The specificity of this lecture is what got me there. I only have a fleeting knowledge of David Marr (now someone I’ll be trying to see again), and have never read any Patrick White (oh, put down your pitchforks!), but I found the idea of the lecture intriguing. Can a face hold a person’s story? What can we tell from a picture?

“Reading” visual material is something I’m deeply interested in. My partner is a photographer, and I am working on a memoir which draws on old photographs as a means of creating and understanding stories. In attempting to read old photos of myself, of my family; trying to read photos I don’t recall being taken, this process has made me really consider what it means to read a photograph. Going into Marr’s lecture I wondered – can a person’s story be written on their face in a way that can be directly read? Is it just about having the keys to unlock its secrets?

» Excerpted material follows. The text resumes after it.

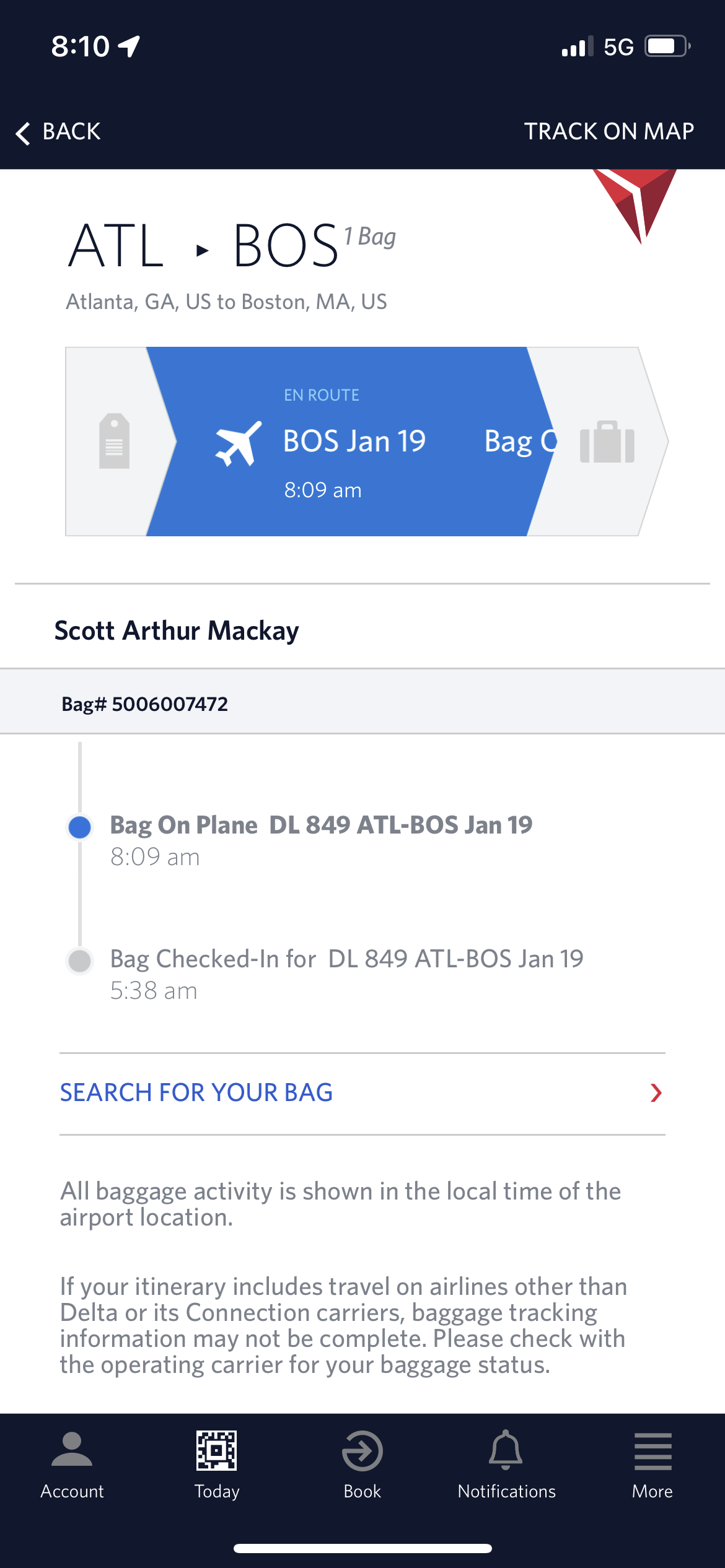Viewport: 725px width, 1568px height.
Task: Tap the airplane en route icon
Action: click(x=238, y=443)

Marr looked at photography and paintings of White throughout his life in chronological order, starting with a picture of “Paddy White”, very young, and very endearingly dressed as the Mad Hatter. Moving forward through White’s life, Marr spoke about White’s obsession with having himself visually documented. White wanted to demystify his face, to make sense out of it. He wanted to see what it held, and to see what meaning creative people (artists, painters, photographers) could draw from it. Even to Patrick White, his face was a mystery.

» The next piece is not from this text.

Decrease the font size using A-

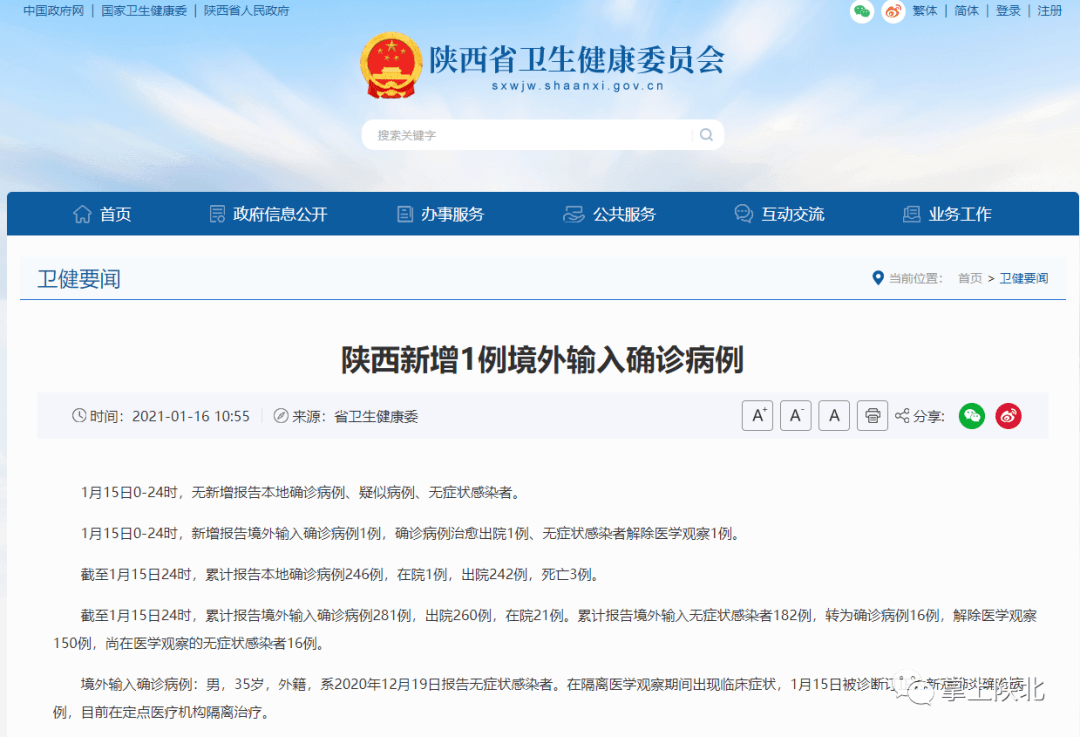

Some stories show themselves clearly on White’s face. Certainly, stress could be seen around war-time. It can be seen when White was affected by medications, and when his teeth were pulled for dentures. What is less readable is the stuff that makes White’s story truly interesting and worth hearing – the stories around the photographs. This is where Marr’s expert knowledge comes into play. Marr knows that the reason White looks so outrageously pissed off in one picture is because he found the photographer attractive. That he disliked another for being “too German” (particularly his hands, apparently). That copies of many White portraits were seemingly cursed, being punched, chopped up, stolen, lost, or otherwise removed. So maybe photos can’t just be read. Perhaps the whole process is far too dependent on the kind of knowledge that experts like David Marr have about the subject of the photographs.

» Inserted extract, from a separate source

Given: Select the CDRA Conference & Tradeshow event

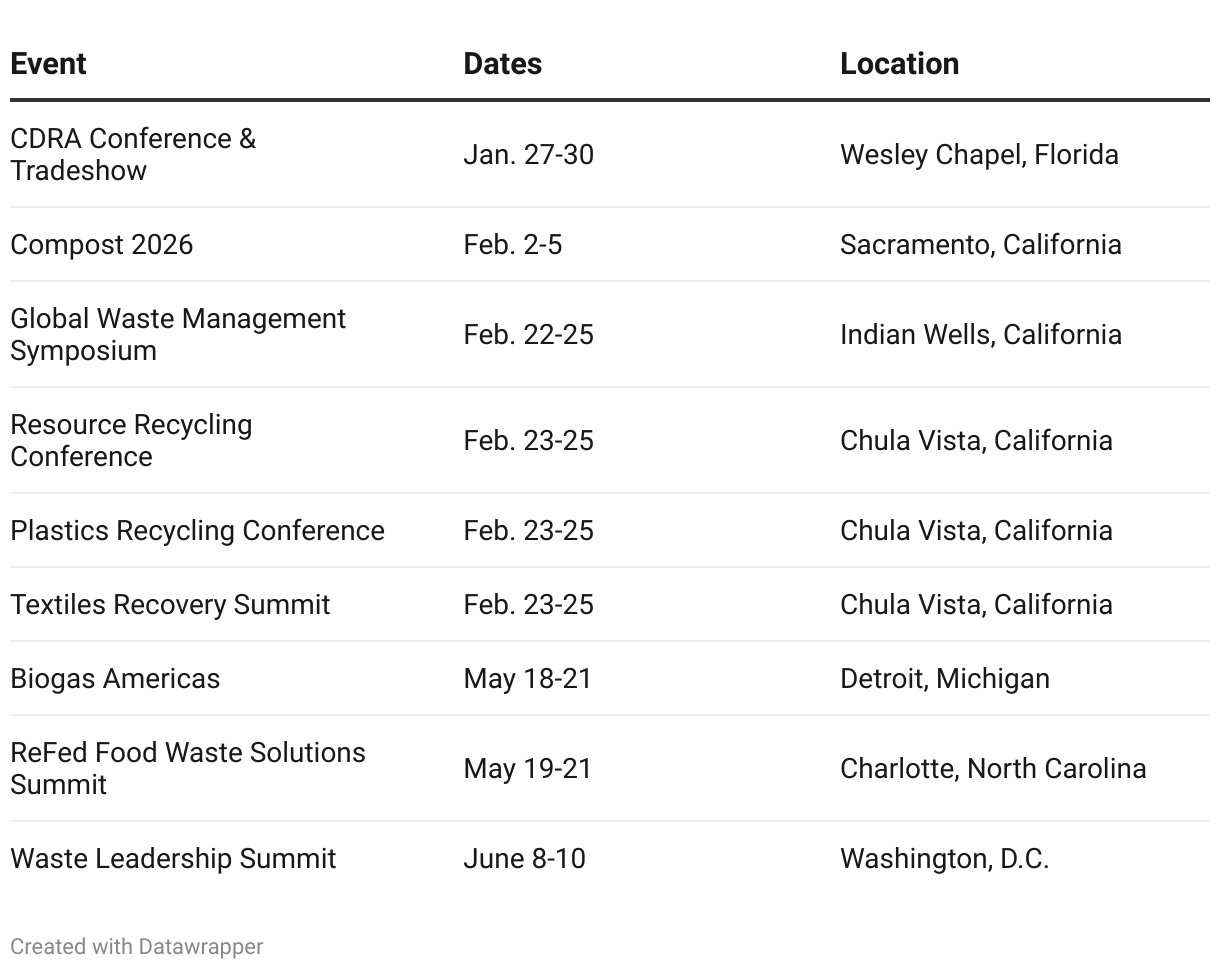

Marr spoke of White’s “London Face”, the mask of pretension that White would use in photographs – in White’s most enjoyable portraits (and those that White felt most accurately showed his inner being), that “London Face” is nowhere to be seen, and we are confronted mostly by White’s incredible eyes. Eyes that Louis Kahan (whose portrait of White won the Archibald Prize in 1963 – pictured left) called “the eyes of a seer”. Sure, all great writers seem to really see, but White’s eyes seem to almost speak back, telling some of the stories they hold.

One idea that interests me in reading a photograph is Roland Barthes’ idea of ‘punctum’: that thing that could be inconsequential, but which snags the eye and keeps drawing you back. That exists in White’s portraits – it’s often his eyes, but it also often manages to be another part of his face. And perhaps this is the key to artists’ life-long love affair with White’s face, and White’s own continual pursuit of finding the meaning in this thing that faced him in the mirror every day.

 

At 4pm today (Sunday, 26th August), a session called “Remembering Patrick White” will continue this discussion of the life behind this face. David Marr is part of the panel, and he’s a brilliant speaker.